'''

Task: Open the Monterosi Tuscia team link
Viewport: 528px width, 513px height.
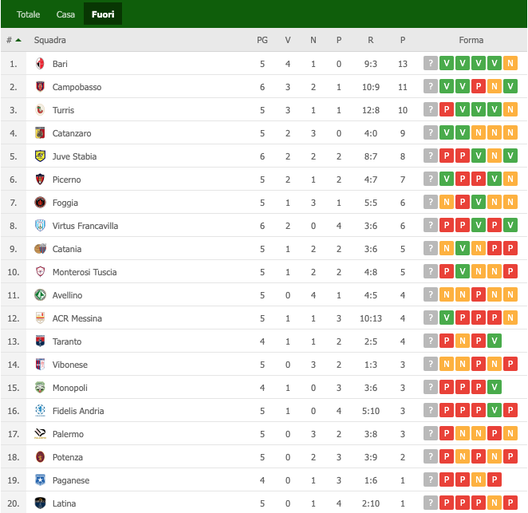Action: click(85, 272)
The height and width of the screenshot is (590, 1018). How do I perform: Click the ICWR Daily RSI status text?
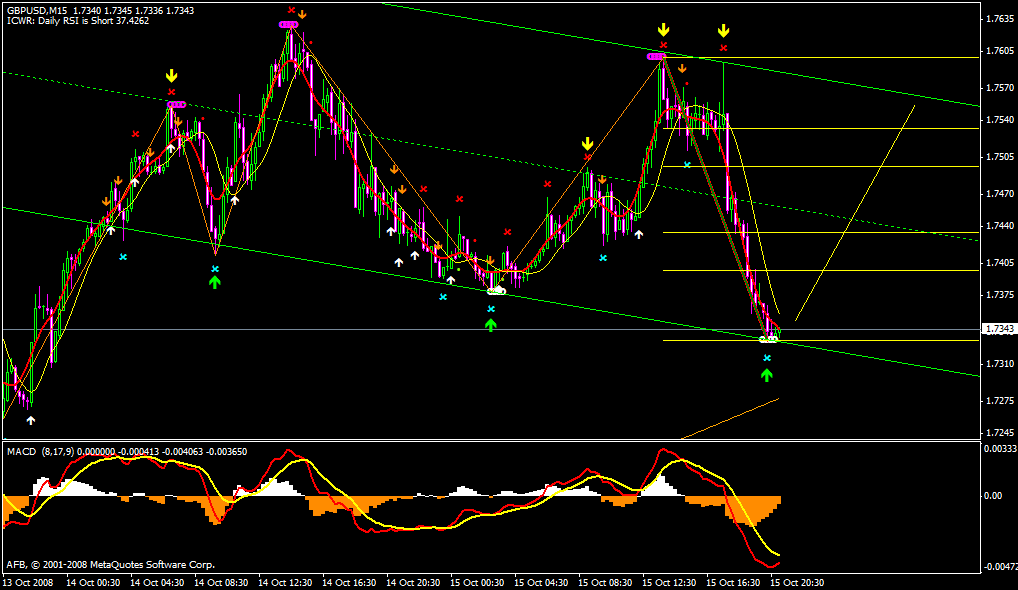[77, 20]
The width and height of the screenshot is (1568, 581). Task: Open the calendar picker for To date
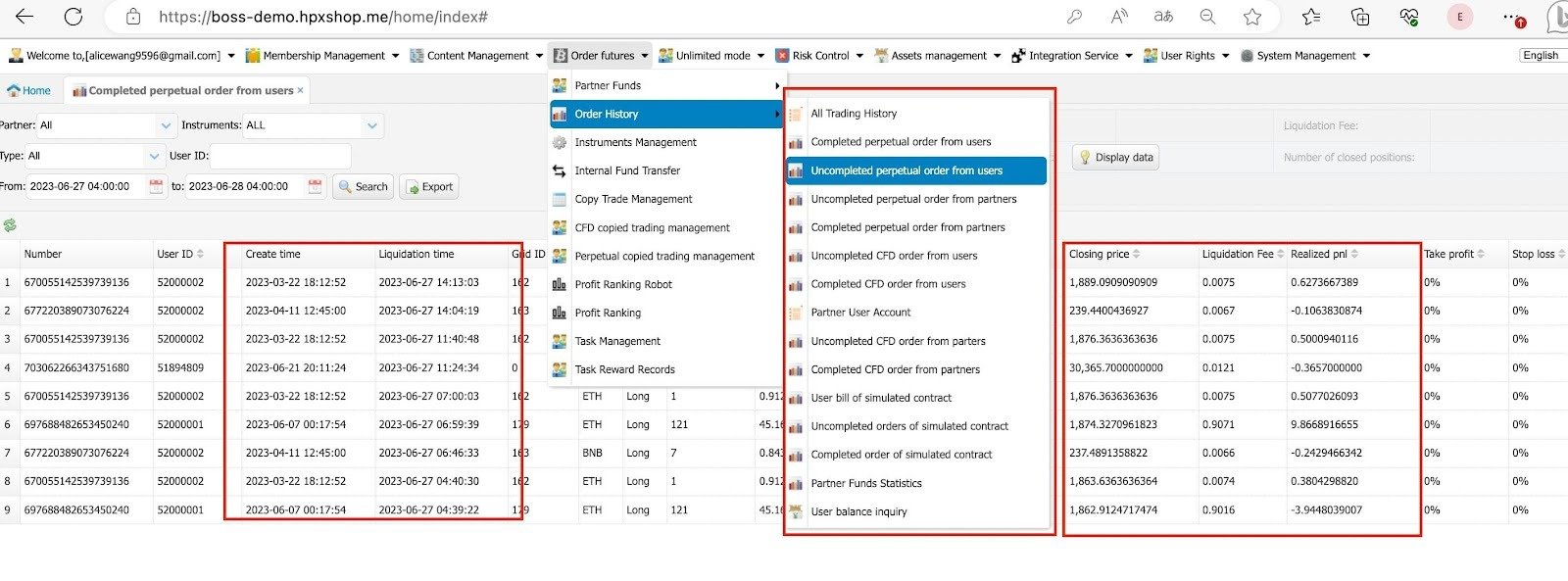click(315, 186)
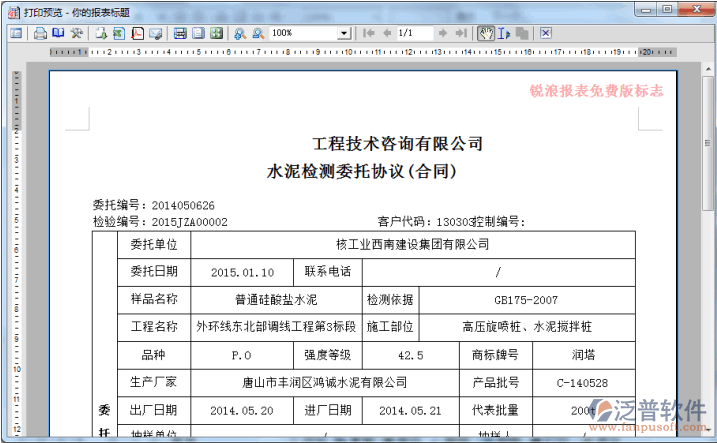Click the page number field 1/1

point(414,33)
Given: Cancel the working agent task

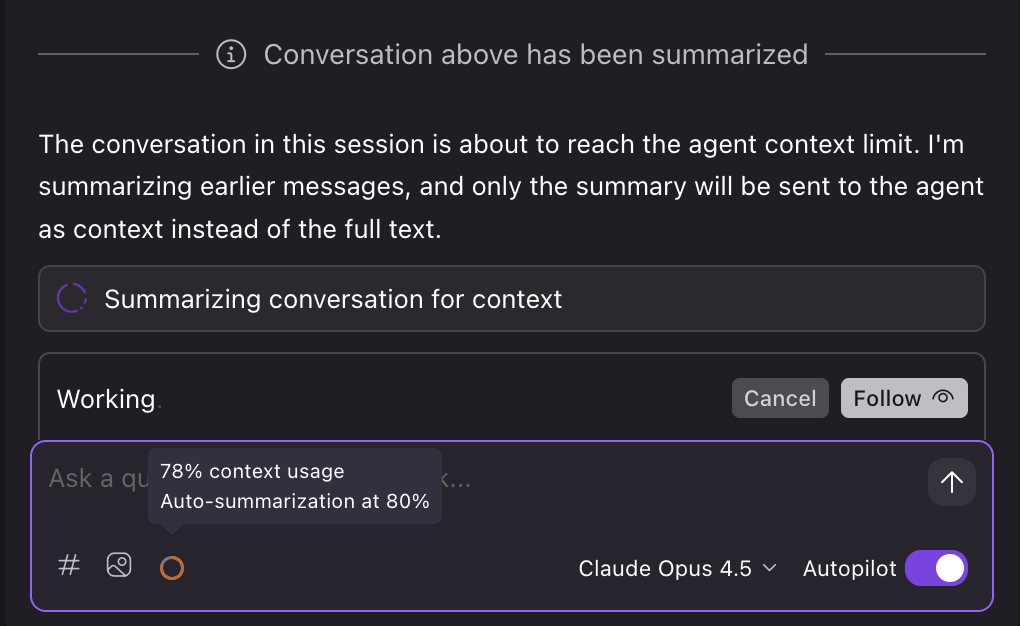Looking at the screenshot, I should 780,398.
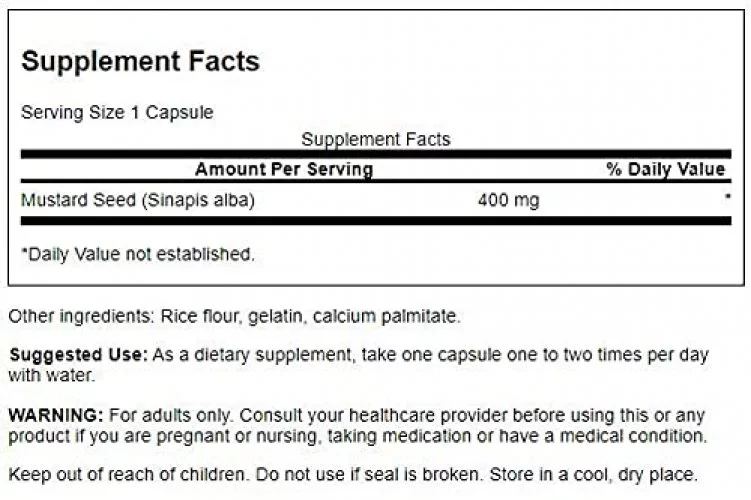Screen dimensions: 751x500
Task: Click the 400 mg amount value
Action: [509, 200]
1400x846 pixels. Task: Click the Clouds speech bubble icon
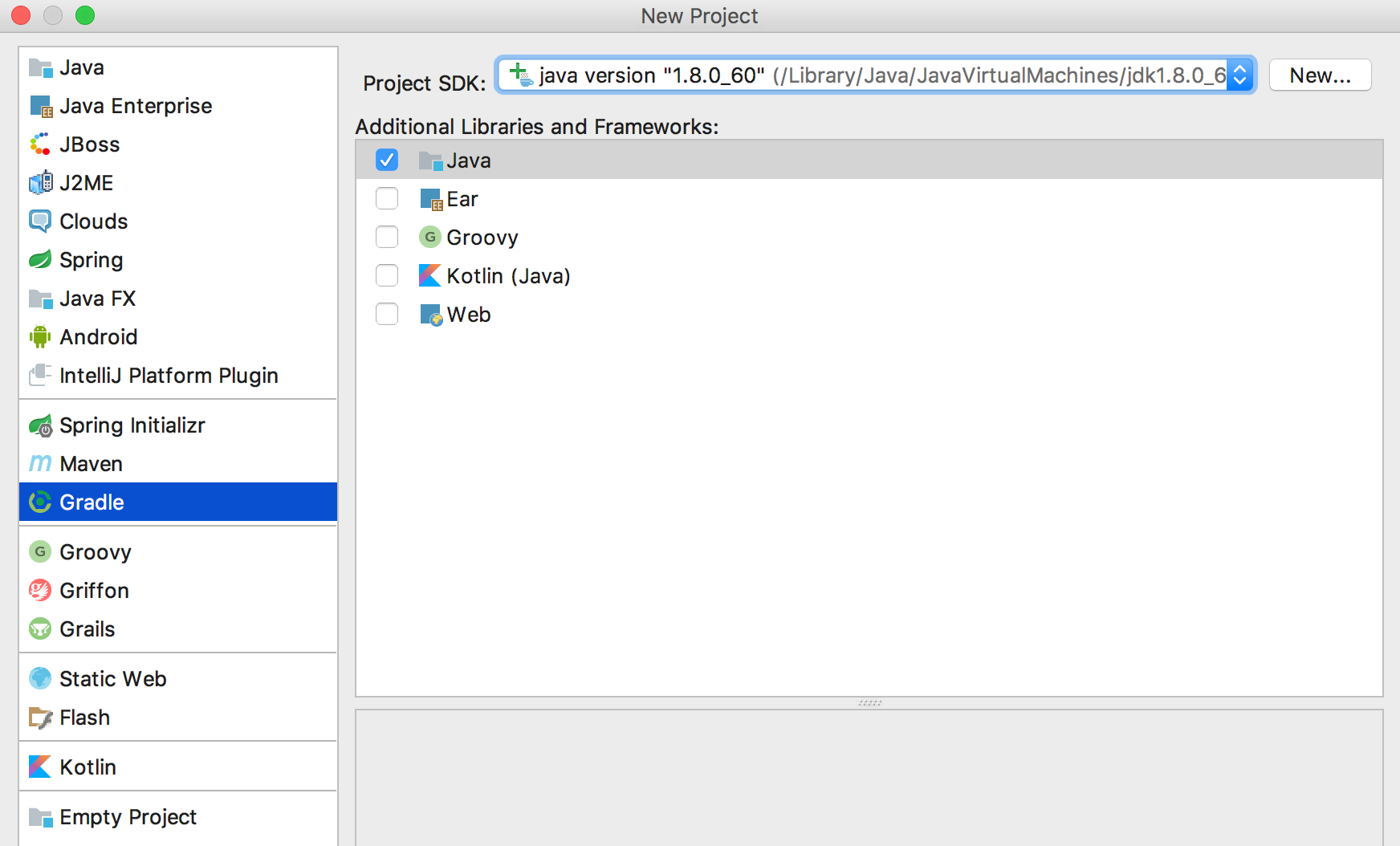[39, 222]
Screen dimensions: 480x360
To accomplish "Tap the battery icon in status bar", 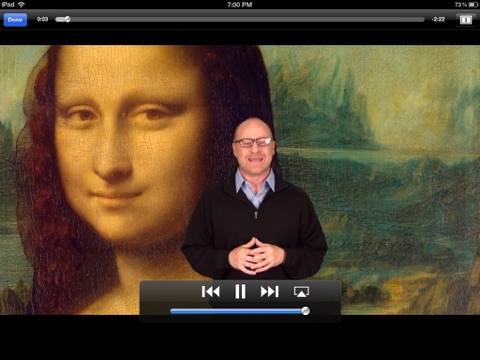I will (473, 5).
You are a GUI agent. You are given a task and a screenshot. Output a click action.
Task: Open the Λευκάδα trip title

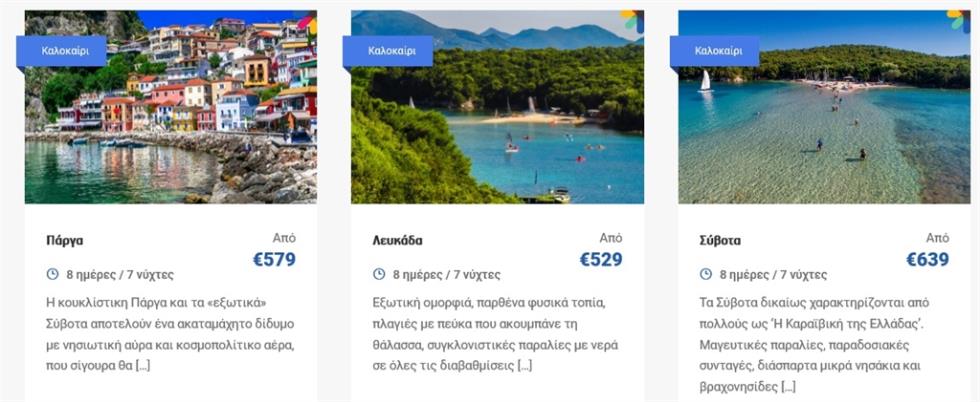(x=397, y=241)
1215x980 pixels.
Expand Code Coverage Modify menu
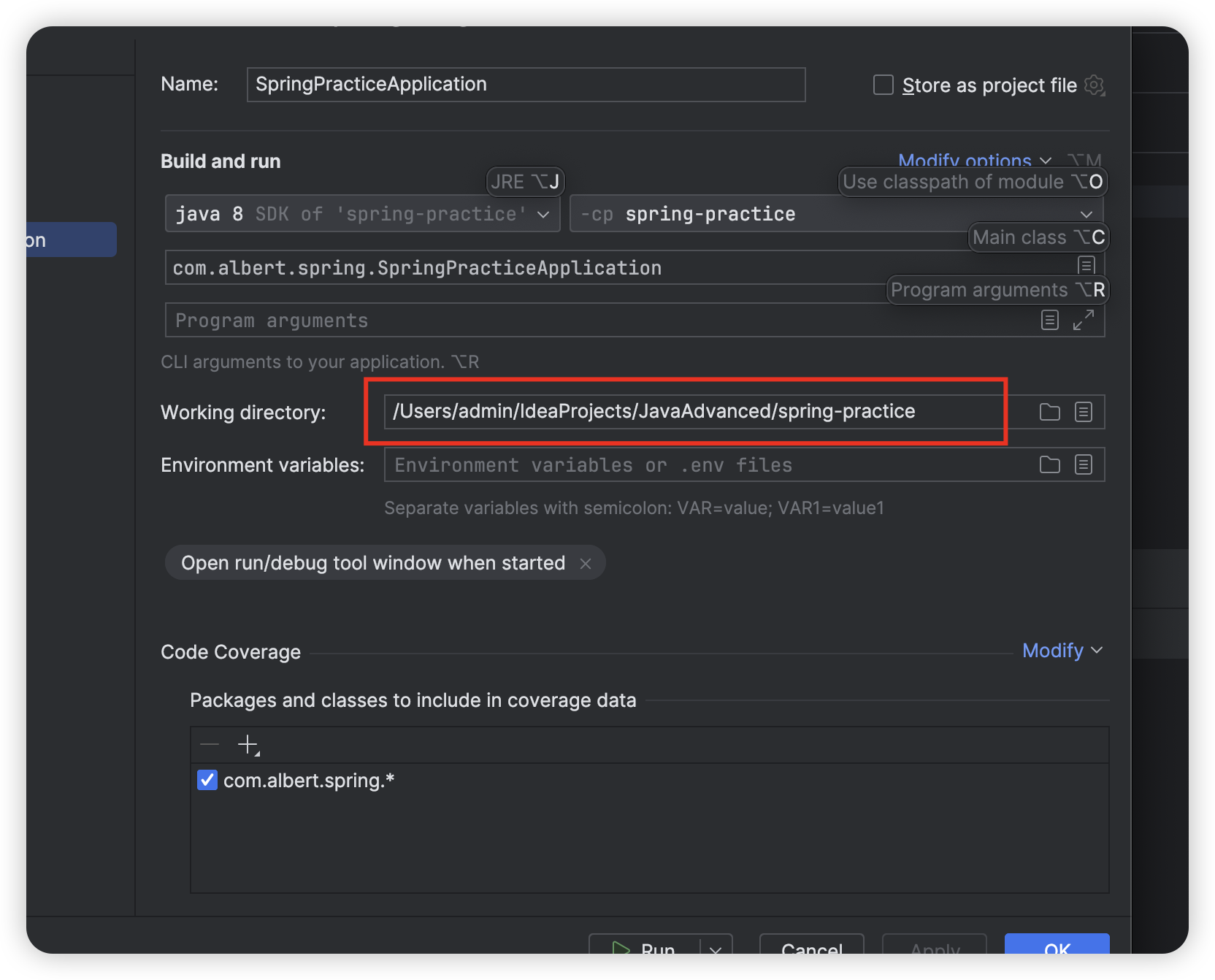click(x=1062, y=651)
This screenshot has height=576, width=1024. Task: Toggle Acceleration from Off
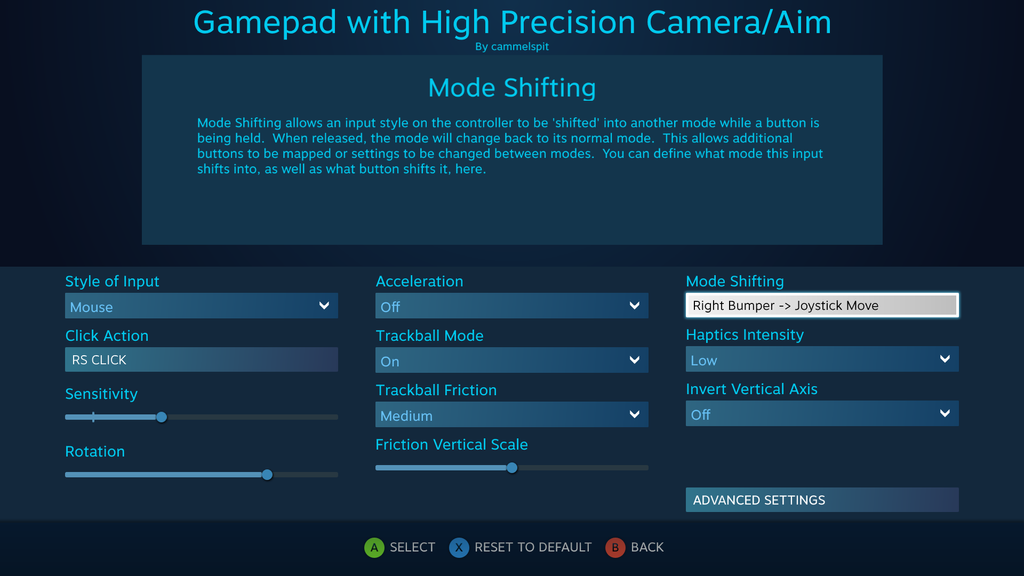point(512,306)
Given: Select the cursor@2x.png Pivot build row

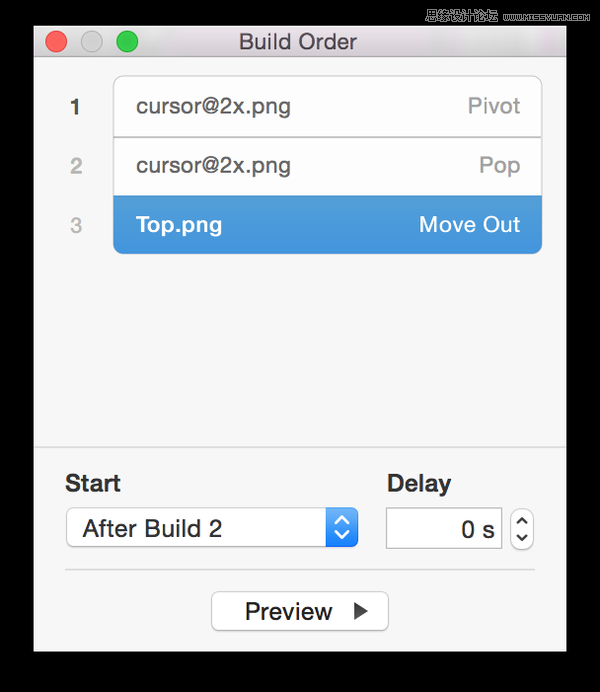Looking at the screenshot, I should [x=327, y=106].
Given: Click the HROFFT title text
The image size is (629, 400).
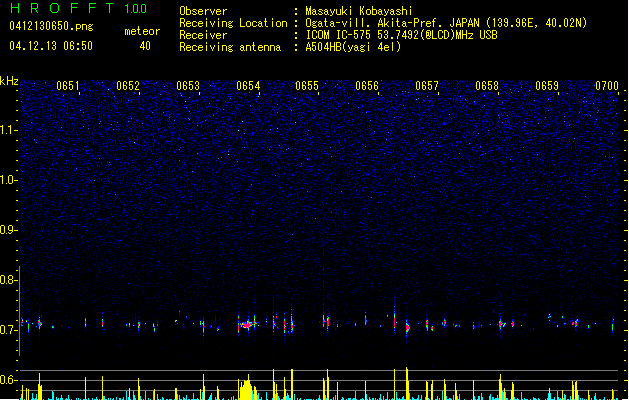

'''

■ WHAT IS BEING ASKED
Starting at the line that contains "Expand Code Coverage Modify menu", restate every line through the end of the records exactly as written, but leave the pictures out.

■ ANSWER BELOW
Expand Code Coverage Modify menu
click(x=1062, y=651)
This screenshot has height=576, width=1024. Task: Toggle Acceleration from Off
point(512,306)
Given: Select the cursor@2x.png Pivot build row

Looking at the screenshot, I should [x=327, y=106].
Given: Click the HROFFT title text
The image size is (629, 400).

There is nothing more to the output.